Well folks, I’m here to bring you another pleasant addition of Seriously, Sara, Wait a Couple Minutes Before You Blow Up Your OB’s Phone. We are less than seven weeks out from my due date. I’m still not ready, house-wise, and probably won’t be for two more weeks. And every time I breathe, I wonder if I am going into labor. Sound and healthy minds over here, everybody!
It is insane to me how trigger happy I am with the HONEY!GrabTheHospitalBag-ness. The day I actually go into labor, I am seriously doubting whether I, myself, will even take myself seriously. “Come on, self. You’re being dramatic. It’s just your cervix dilating. Chill.” After last night, I made Adam promise that unless I have the 5-1-1 contractions, or am standing in an actual puddle of amniotic fluid, or there is a baby head coming out of my bits, to make me wait an hour before I call my doctor.
I was sitting down, chopping veggies for dinner last night, and I stood up to put all the stuff in a pot and make magic happen. And when I stood up, I felt all sorts of damp. So my first thought was “Really, self, did you just pee yourself?” and my second thought was “Maybe I am having the slowest water-break in history and I will be on the news??” For some reason, my second thought trumped the shit out of my first one, and I ran with it. I mean, it’s the news, guys.
Then I’m all, “Maybe I’m jumping the gun here a teeny bit. I’ll finish making dinner and see what happens.” That lasted all of three minutes. I called Adam at work and told him that maybe I’m peeing my pants, maybe I’m having our baby. Who knows? Come home. Stop for sandwiches on your way. And then I go back to cooking dinner, feeling very calm and then feeling very cool because I am totally going into labor and maybe it won’t be that bad if I am this calm? My first sign should have been that I have known me for 26 years. I am not even that calm when I am about to extract a splinter from my finger. No way I would ever be remotely below the Tom Cruise side of sane if my body was getting ready to expel a human out of it.

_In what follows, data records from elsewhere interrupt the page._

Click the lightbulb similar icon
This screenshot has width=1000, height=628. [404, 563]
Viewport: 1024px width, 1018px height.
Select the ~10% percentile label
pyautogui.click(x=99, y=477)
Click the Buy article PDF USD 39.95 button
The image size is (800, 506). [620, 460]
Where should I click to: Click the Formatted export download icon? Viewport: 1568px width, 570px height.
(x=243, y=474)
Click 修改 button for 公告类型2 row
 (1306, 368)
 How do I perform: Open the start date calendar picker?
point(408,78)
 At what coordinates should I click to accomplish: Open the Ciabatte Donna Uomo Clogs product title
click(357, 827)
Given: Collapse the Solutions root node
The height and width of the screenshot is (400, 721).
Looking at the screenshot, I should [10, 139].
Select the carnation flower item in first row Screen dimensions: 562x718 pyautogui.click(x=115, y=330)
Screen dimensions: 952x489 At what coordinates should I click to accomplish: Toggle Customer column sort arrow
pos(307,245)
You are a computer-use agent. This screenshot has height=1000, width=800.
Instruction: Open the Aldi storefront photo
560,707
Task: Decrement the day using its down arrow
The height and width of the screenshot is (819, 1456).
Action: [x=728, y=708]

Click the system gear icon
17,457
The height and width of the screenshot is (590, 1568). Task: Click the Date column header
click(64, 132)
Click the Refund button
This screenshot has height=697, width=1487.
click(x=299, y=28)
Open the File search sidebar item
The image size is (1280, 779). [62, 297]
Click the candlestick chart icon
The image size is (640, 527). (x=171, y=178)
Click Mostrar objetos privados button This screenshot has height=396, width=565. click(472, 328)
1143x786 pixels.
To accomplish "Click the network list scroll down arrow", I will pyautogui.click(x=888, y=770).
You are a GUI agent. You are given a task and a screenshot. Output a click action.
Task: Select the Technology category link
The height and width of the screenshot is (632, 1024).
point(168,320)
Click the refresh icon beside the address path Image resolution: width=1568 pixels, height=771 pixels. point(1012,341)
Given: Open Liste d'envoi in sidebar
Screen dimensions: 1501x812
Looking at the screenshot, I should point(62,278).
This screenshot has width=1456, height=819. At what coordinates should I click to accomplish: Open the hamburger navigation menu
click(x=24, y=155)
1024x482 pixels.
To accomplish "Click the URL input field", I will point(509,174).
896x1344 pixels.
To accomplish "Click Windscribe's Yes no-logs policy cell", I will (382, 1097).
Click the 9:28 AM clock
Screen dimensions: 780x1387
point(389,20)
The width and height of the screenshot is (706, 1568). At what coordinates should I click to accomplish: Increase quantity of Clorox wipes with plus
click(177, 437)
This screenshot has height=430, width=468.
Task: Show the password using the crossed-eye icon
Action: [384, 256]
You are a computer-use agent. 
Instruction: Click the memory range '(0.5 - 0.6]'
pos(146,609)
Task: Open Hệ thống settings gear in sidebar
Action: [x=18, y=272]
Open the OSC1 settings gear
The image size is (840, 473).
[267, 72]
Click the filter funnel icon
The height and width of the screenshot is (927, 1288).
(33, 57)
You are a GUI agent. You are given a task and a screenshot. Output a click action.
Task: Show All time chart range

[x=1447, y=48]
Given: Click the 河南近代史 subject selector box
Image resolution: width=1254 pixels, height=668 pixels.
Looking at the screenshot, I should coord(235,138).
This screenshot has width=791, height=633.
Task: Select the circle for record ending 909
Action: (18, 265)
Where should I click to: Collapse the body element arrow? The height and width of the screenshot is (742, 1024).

Somewhere in there, I called the hospital, and let me just say that I always call the hospital thinking that, of course they are only going to bring me in if they’re pretty sure I’m going into labor. And I assume that when I say something like, “I don’t know if I peed or if my water broke a really tiny bit,” that the doctor is going to say something like, “Uh, go check, stupid.” But they don’t do that. They just say to come on down to Labor and Delivery, because they don’t want me to sue them. So the one-hour rule has been put into action in this household, because a couple minutes after I called, I was all like, “Dammit, it was probably just pee.” And I still had to go in because of the just-in-caseness.
We get to the hospital, and we are in the same triage room I’ve been in before. And I’m feeling like a loon because I’ve been to Labor and Delivery enough that I am recycling triage rooms. I tell the nurse that I thought my water was breaking really slow, but that I probably peed. But I still had to stay for all the just-in-caseness. Pee in a cup, get in the gown, strap on some belly monitors, yada yada. Then they had to do a pelvic exam and test me for amniotic fluid. Guess what the lady that was all up in my bits said, guys?
“Yea, you probably just peed.”
All of this added up to, sometimes pregnant ladies pee. So there’s some more fluids to look forward to, guys. The kind you stopped getting on yourself by the time you were three. Or in some cases, by the time you stopped binge-drinking in college. They’re back. They’re making you do more laundry. And they’re making you tell the whole internet about how you are 26 years old and you peed in your pants.